Но была бабушка. И еще тот, кто отчаянно бился крохотными ступнями и кулачками в ее животе. Поэтому умирать нельзя. Надо жить дальше.
Под звон курантов выпили по глотку невыносимо сладкого шампанского. Вера с трудом проглотила ложку рыбного салата, на все остальное смотреть не было сил. Извинилась и ушла к себе. Бабушка поняла и не возражала. Уселась у телевизора, приглушила звук.
Господи! Да что за жизнь такая! За что? Вера святая! Красавица, умница. А Инночка, ее Инночка? Разве она, ее тихая девочка, заслужила такую страшную судьбу? Вспомнила и себя – до Давы, конечно: пьянство и уход мужа, Инночкиного отца, его измены. Сколько слез она тогда пролила? И откуда они брались? И нищету, и жизнь в бараке, и промерзлые, покрытые инеем стены. И дочкины бесконечные ангины и пневмонии. Вспомнила, как считала копейки – хватит ли на хлеб и молоко? Вспомнила, как жалела выкинуть жухлую, проросшую картошку в старой кошелке – ведь из нее можно сделать прекрасные драники. Драники, серая вермишель, омлет из яичного порошка, маргарин вместо масла на хлеб. И было вкусно. Только почему, когда она ела эту вермишель и этот маргарин, так плакала?
Это потом повезло – в ее жизни появился Давка. Если бы не встретила его тогда, что бы с ними было? А ничего бы не было – все тот же барак, который она не могла вспоминать без содрогания. Та же нищета и та же вермишель. Все как у всех, ничего необычного.
Так жили все. Ну или почти все. Так жили в их бараке в Раменках, у черта на куличках. Так жили в соседнем. И ничего, жили! И даже радовались. Война закончилась, началась мирная жизнь.

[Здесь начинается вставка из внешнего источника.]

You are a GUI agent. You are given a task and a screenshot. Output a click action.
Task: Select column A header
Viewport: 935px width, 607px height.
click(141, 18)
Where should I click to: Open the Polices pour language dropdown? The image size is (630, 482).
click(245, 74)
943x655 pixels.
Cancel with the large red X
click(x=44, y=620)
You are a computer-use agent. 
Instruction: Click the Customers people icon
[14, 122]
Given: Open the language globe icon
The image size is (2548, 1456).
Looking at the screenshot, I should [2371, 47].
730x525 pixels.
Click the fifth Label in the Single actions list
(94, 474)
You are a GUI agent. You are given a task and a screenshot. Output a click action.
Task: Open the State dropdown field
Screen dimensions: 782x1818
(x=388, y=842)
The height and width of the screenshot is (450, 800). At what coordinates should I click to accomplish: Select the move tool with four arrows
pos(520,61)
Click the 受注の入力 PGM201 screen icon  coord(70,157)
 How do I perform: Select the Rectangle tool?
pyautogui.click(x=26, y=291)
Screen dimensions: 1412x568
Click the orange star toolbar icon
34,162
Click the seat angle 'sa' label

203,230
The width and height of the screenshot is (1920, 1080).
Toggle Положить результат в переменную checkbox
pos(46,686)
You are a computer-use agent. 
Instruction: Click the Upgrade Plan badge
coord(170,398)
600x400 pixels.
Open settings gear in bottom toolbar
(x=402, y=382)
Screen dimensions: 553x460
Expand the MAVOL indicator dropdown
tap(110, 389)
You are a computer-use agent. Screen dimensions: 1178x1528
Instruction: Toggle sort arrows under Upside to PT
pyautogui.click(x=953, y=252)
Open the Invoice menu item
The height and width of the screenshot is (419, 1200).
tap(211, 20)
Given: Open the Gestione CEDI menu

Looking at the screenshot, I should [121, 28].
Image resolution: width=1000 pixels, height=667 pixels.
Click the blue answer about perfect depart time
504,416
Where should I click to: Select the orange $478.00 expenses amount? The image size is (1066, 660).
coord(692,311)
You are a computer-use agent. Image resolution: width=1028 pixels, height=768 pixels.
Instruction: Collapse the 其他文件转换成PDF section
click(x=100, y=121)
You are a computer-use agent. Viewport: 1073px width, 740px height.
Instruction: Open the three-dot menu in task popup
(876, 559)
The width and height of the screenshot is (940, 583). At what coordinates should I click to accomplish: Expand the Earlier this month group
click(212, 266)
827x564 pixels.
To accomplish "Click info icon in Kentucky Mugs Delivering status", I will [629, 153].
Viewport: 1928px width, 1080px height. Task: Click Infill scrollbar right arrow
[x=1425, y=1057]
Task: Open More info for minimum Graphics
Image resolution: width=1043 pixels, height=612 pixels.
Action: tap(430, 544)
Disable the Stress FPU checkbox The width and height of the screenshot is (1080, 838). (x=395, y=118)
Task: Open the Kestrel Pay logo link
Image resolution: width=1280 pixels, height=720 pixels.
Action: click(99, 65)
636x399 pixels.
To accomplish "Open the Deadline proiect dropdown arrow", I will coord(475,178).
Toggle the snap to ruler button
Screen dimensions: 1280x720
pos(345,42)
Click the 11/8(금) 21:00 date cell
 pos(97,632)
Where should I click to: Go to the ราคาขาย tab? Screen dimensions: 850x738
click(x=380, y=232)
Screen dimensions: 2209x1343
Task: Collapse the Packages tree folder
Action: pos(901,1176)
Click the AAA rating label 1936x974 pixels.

Сколько лет нет ее Инночки! Целую жизнь. И Верушка выросла и скоро родит. И она, Лара, после смерти дочери – вот чудеса – не сдохла, выжила. А как хотелось сдохнуть! Если бы не Верочка и не Дава, точно бы наложила на себя руки. Да ладно, что о ней говорить, ее жизнь прожита, остались копейки на сдачу. А внучкина жизнь только начинается. И уже такое. За что? Разве смерти Инночки
Мама учила – к богу. Мама верила, папа верил. Все тогда верили, все. Наверное, им было легче. Она помнила иконы в родительском доме в Большом Татарском: темные образа, под ними лампадки. Помнила, как истово, царствие ей небесное, молилась мама. Было страшновато, но очень интересно – о чем мама просит? Ведь, кажется, у них все есть: дом, уютный и крепкий. Старый разросшийся яблоневый сад. Есть братик Володечка, маленький и кудрявый, в кружевном чепчике, милый такой и капризный. Лара его обожает, хоть и немного ревнует маму к нему. Но все хорошо. Все так хорошо, что даже страшновато – а вдруг что-то изменится? Но нет, ничего не меняется, все слава богу. И дом их стоит, и цветет сад, и в окна врывается и кружит, кружит по комнатам сладкий запах яблонева цвета и сирени. Ах, какая у них сирень – загляденье! Лара видит, как прохожие, воровато оглядываясь, торопливо обламывают свисающие за забор гроздья – белые и малиновые, чернильные и розоватые. Все еще хорошо. И вечерний чай со сладкими сдобными пирогами, и папины долгие и подробные рассказы про дело. Дело – это их магазин, в котором торгуют мехами. И мамины осторожные комментарии:
– Здесь, Ванечка, надо было не так, извини.
И папино раздражение:
– Ну ты, разумеется, в коммерции большой спец, Маша!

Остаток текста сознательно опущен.